- _TASK TO COMPLETE_:
From the first line to the last, set down the data exactly as given.

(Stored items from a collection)
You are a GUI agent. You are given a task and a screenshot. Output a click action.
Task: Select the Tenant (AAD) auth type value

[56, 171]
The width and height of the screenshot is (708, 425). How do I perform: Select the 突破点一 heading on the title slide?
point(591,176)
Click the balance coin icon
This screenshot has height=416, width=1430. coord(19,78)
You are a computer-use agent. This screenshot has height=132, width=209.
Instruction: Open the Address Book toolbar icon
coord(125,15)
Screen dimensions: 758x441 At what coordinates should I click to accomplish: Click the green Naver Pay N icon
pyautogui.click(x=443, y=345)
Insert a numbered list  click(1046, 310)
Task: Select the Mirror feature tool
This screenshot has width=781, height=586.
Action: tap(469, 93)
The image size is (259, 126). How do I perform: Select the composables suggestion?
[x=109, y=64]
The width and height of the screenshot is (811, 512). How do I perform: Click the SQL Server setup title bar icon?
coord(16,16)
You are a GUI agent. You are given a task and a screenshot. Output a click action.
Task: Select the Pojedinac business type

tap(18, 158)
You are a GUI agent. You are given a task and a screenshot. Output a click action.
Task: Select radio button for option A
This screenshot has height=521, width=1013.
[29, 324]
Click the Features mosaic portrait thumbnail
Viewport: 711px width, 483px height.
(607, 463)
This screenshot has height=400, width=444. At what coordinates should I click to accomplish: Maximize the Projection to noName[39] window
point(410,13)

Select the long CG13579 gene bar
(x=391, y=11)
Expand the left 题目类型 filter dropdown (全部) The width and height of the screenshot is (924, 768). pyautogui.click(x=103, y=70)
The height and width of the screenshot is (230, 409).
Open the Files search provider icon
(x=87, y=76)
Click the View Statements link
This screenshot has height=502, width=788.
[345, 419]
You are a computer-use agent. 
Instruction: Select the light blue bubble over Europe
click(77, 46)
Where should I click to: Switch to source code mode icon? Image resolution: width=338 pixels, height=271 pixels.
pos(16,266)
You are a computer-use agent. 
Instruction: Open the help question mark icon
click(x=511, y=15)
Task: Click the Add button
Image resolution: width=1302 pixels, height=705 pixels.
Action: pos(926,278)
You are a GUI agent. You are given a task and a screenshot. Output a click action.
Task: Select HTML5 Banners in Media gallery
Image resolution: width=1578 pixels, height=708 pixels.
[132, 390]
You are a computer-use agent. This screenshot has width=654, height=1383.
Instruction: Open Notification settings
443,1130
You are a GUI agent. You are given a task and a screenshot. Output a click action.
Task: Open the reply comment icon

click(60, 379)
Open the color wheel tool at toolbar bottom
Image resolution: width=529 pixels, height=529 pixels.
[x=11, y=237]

- _THE ANSWER_:
You are a GUI agent. You are given a task and a screenshot. Output a click action.
Task: Select the Tenant (AAD) auth type value

[56, 171]
The width and height of the screenshot is (708, 425). How do I perform: Select the 突破点一 heading on the title slide?
point(591,176)
Click the balance coin icon
This screenshot has height=416, width=1430. coord(19,78)
You are a computer-use agent. This screenshot has height=132, width=209.
Instruction: Open the Address Book toolbar icon
coord(125,15)
Screen dimensions: 758x441 At what coordinates should I click to accomplish: Click the green Naver Pay N icon
pyautogui.click(x=443, y=345)
Insert a numbered list  click(1046, 310)
Task: Select the Mirror feature tool
This screenshot has width=781, height=586.
Action: tap(469, 93)
The image size is (259, 126). How do I perform: Select the composables suggestion?
[x=109, y=64]
The width and height of the screenshot is (811, 512). How do I perform: Click the SQL Server setup title bar icon?
coord(16,16)
You are a GUI agent. You are given a task and a screenshot. Output a click action.
Task: Select the Pojedinac business type

tap(18, 158)
You are a GUI agent. You are given a task and a screenshot. Output a click action.
Task: Select radio button for option A
This screenshot has height=521, width=1013.
[29, 324]
Click the Features mosaic portrait thumbnail
Viewport: 711px width, 483px height.
(607, 463)
This screenshot has height=400, width=444. At what coordinates should I click to accomplish: Maximize the Projection to noName[39] window
point(410,13)

Select the long CG13579 gene bar
(x=391, y=11)
Expand the left 题目类型 filter dropdown (全部) The width and height of the screenshot is (924, 768). pyautogui.click(x=103, y=70)
The height and width of the screenshot is (230, 409).
Open the Files search provider icon
(x=87, y=76)
Click the View Statements link
This screenshot has height=502, width=788.
[345, 419]
You are a computer-use agent. 
Instruction: Select the light blue bubble over Europe
click(77, 46)
Where should I click to: Switch to source code mode icon? Image resolution: width=338 pixels, height=271 pixels.
pos(16,266)
You are a computer-use agent. 
Instruction: Open the help question mark icon
click(x=511, y=15)
Task: Click the Add button
Image resolution: width=1302 pixels, height=705 pixels.
Action: pos(926,278)
You are a GUI agent. You are given a task and a screenshot. Output a click action.
Task: Select HTML5 Banners in Media gallery
Image resolution: width=1578 pixels, height=708 pixels.
[132, 390]
You are a computer-use agent. This screenshot has width=654, height=1383.
Instruction: Open Notification settings
443,1130
You are a GUI agent. You are given a task and a screenshot. Output a click action.
Task: Open the reply comment icon

click(60, 379)
Open the color wheel tool at toolbar bottom
Image resolution: width=529 pixels, height=529 pixels.
[x=11, y=237]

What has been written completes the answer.